Local church members heed environmental call

by Amy Kingsley

Back in December, some of the members of Holy Trinity Episcopal Church of Greensboro created an environmental stewardship committee to explore how they could make their parish a little greener.

The group, which has been meeting every week during the Sunday school hour, started making small changes, like conducting a recycling audit and replacing incandescent bulbs with compact fluorescents. So far the church has changed more than 360 of their lights. Last month, the savings on their electric bill totaled $160, an amount that puts them well on their way to recouping the money they invested in light bulbs within seven months.

At least as important as the monetary savings are the 158 pounds of carbon dioxide parishioner Eric Hoekstra estimates the church did not produce thanks to the relatively small changes. Holy Trinity is on the leading edge of a growing number of local houses of worship that are incorporating more worldly concerns, namely concern for the world itself, into their spiritual purview.

“Awareness is certainly happening in the larger community,” said Steve McCollum, founder of Holy Trinity’s environmental stewardship group. “And I think that has drifted in and involved the churches.”

The NC Council of Churches, an organization that represents progressive congregations across the state, was one of 13 groups that sponsored a recent study about the impact of investment into renewable energy and efficiency programs on the state’s economy. Investment in renewables and energy efficiency could create almost 40,000 jobs in the next 15 years, according to the report, and keep $1.6 billion in energy expenditures in the state.

In addition to the economic benefits, the state would enjoy lower emissions of greenhouse gases like carbon dioxide that contribute to global warming and other noxious gases like sulfur and lead.

Interfaith Power and Light, a project of the NC Council of Churches, has been promoting church actions to curb energy use and waste since 2001. This year, they introduced a Lenten “Fast From Carbon” series to some of their member churches in Chapel Hill. The publication includes information on the impact of global warming on North Carolina, statements by faith communities and Bible excerpts related to creation care for each of the six weeks of Lent.

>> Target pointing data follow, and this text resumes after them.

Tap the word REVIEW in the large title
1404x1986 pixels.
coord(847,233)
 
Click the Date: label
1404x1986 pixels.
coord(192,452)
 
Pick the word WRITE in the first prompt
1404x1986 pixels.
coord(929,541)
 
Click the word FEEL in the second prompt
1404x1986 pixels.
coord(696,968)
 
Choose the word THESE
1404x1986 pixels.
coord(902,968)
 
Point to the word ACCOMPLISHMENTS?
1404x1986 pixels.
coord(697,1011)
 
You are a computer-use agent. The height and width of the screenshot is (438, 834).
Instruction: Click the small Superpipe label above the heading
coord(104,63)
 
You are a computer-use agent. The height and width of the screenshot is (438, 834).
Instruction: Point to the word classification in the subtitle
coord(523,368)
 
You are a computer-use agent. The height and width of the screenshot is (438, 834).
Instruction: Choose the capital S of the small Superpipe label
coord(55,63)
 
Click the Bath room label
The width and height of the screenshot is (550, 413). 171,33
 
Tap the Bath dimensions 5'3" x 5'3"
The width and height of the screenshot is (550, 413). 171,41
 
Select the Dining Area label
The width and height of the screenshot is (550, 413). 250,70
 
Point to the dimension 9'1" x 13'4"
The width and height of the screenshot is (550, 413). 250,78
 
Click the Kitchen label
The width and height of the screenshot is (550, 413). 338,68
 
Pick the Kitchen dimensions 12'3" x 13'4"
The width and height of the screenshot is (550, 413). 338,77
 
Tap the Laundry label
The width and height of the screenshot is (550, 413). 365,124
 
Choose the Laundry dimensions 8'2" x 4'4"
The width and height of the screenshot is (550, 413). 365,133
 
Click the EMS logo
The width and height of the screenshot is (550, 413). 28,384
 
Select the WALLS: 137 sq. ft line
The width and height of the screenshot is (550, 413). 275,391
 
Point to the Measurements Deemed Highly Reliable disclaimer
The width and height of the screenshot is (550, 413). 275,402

“This Lent, by fasting from carbon we can demonstrate discipline in our lives,” the packet reads, “as Christ demonstrated discipline in resisting the temptations presented in the wilderness.”

For Holy Trinity, the goal of reducing their carbon footprint is one that preceded and will likely outlast the Lenten season. The church’s rector, the Rev. Timothy Patterson, has made reducing the parish’s carbon footprint a goal of his tenure. That parish includes, in addition to the church, a day school, a music school and the Servant Leadership School.

And replacing light bulbs is only one part of a comprehensive plan, members said. Amelia Deaton, the church’s outreach coordinator, said the recycling initiative started with her daughter, who was working toward a gold award in the Girl Scouts.

Katelyn Deaton met with staff, church members and students at the day school to teach them how and what to recycle. The church did a recycling audit and relabeled its bins so members and staff would know more specifically what they could recycle. Holy Trinity has also replaced Styrofoam coffee cups with biodegradable ones and reusing ink cartridges instead of throwing them away. Church leaders are looking at replacing the cleaning products they currently use with more environmentally friendly products.

Amelia Deaton has been active with the church’s environmental stewardship committee and said the group has generated several ideas.

“There’s a million different ideas,” Deaton said. “But we can’t do them all at once. You have to do things in pieces. The light bulbs have been an easy piece.”

Future education sessions planned at Holy Trinity include a workshop on how to optimize automotive gas mileage. Deaton said members of the committee have suggested purchasing reusable grocery bags that could be used by any church member. Long-term goals include eventually replacing the current heating and air-condition system with a more energy efficient one.

Another one of the church’s goals is to include other faith communities. To that end, Holy Trinity partnered with the Unitarian Universalist Church of Greensboro to hold an interfaith seminar on environmental stewardship on Feb. 10. Speakers included NC Rep. Pricey Harrison; Dan Besse, a Winston-Salem alderman and candidate for lieutenant governor; John Wear, director of the Center for the Environment at Catawba College; and Peter Kauber of the Guilford Solar Communities Project. Attendees included members of both churches and representatives from Temple Emanuel.

“We would like to see this become about being part of a community-wide effort,” Deaton said, “so faith communities can get together and share resources.”

The environmental stewardship group will be following up the February meeting with a town meeting on March 25.

So far members of Holy trinity have largely supported initiatives to make their place of worship more environmentally friendly. Hoekstra said one churchgoer complained about the aesthetics of the new, energy-saving lighting scheme, but he is working to make sure the most energy-efficient lighting choice will also please the eye.

“I found some fancy light bulbs,” Hoekstra said. “I’m putting those in the places that are most in the public eye.”